### Yang Ditanyakan
Tuliskan kembali bagian renungan tentang slametan dari "Sepasang suami istri" sampai "di tengah masyarakat.", lalu ganti "buku" dengan "kitab".

### Teks Bacaan
┌──
May 12, 2010

Renungan Tentang “Slametan”, Warisan Spiritual Leluhur Yang Perlu Dilestarikan

Sepasang suami istri sedang membicarakan buku “Mengungkap Misteri Air”, karya Bapak Anand Krishna dan kawan-kawan, terbitan One Earth Media, tahun 2006. Kemudian mereka menghubungkannya dengan tradisi leluhur yang masih dilakukan di tengah masyarakat.

Sang Istri: Doa ramai-ramai tanpa makan disebut doa bersama. Makan ramai-ramai tanpa doa disebut pesta, bancakan bahasa Jawanya. Uang negara pun dapat dipakai bancakan bersama. Karena tanpa berdoa dan lupa ada polisi, jaksa dan KPK. Syarat “slametan” lain pula, harus ada makanan yang dimakan ramai-ramai dan ada harus ada doa bersama pula. Ada doa dan ada makanan tapi tidak dimakan hanya diletakkan disebut sesajen, belum termasuk slametan juga. Slametan adalah tradisi peninggalan leluhur yang penuh makna.

Sang Suami: Para Leluhur kita merasa lebih mantap jika doanya tidak sekedar diucapkan di mulut saja. Disempurnakan dengan tumpeng, sebagai simbol kemanunggalan tekad bulatnya. Sejumlah orang duduk di atas tikar melingkar bersila. Di tengah lingkaran terletak nasi tumpeng lengkap dengan lauk pauknya. Seorang kyai tua membaca doa diamini oleh semuanya. Setelah selesai doa bersama, dilanjutkan dengan makan tumpeng bersama. Tetangga yang tak hadir diantar makanan juga…..Tidak ada perbedaan, yang ada rasa kekeluargaan, slametan, mempererat persaudaraan.

Sang Isteri: Mengenai posisi yang berdoa dalam bentuk lingkaran, tampah dan tumpengnya pun berbentuk lingkaran. Bulan, bumi dan juga mataahari beredar dengan pola lingkaran. Semua roda kendaraan berbentuk lingkaran. Demikian juga roda kehidupan.

Sang Suami: Air laut menguap menjadi awan. Berkumpul di atmosfir kena angin menjadi hujan. Air turun ke gunung, berkumpul ke sungai-sungai berkumpul di lautan. Siklus hidrologi berbentuk lingkaran…….. Biji mangga tumbuh menjadi lembaga. Berkembang semakin besar akhirnya menjadi pohon mangga. Berbunga dan akhirnya berbuah juga. Di dalam buah mangga ada bijinya. Nampaknya kecil namun  berpotensi menjadi mangga. Siklus kehidupan mangga berbentuk lingkaran juga.
└──
### Data yang Diberikan
┌──
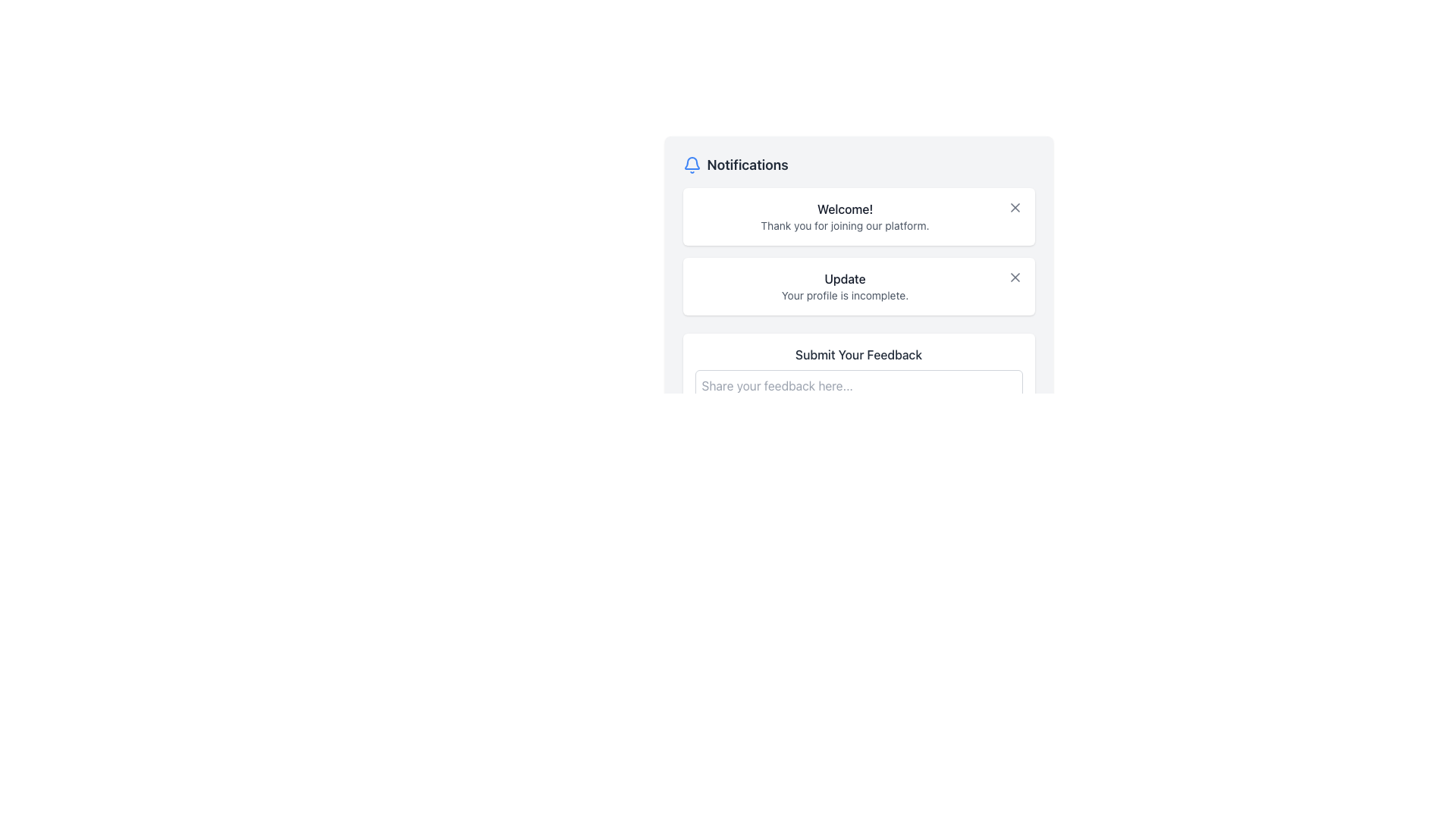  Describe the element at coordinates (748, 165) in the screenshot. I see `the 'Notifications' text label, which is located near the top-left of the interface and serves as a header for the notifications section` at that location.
└──
### Jawaban Latihan
Sepasang suami istri sedang membicarakan kitab “Mengungkap Misteri Air”, karya Bapak Anand Krishna dan kawan-kawan, terbitan One Earth Media, tahun 2006. Kemudian mereka menghubungkannya dengan tradisi leluhur yang masih dilakukan di tengah masyarakat.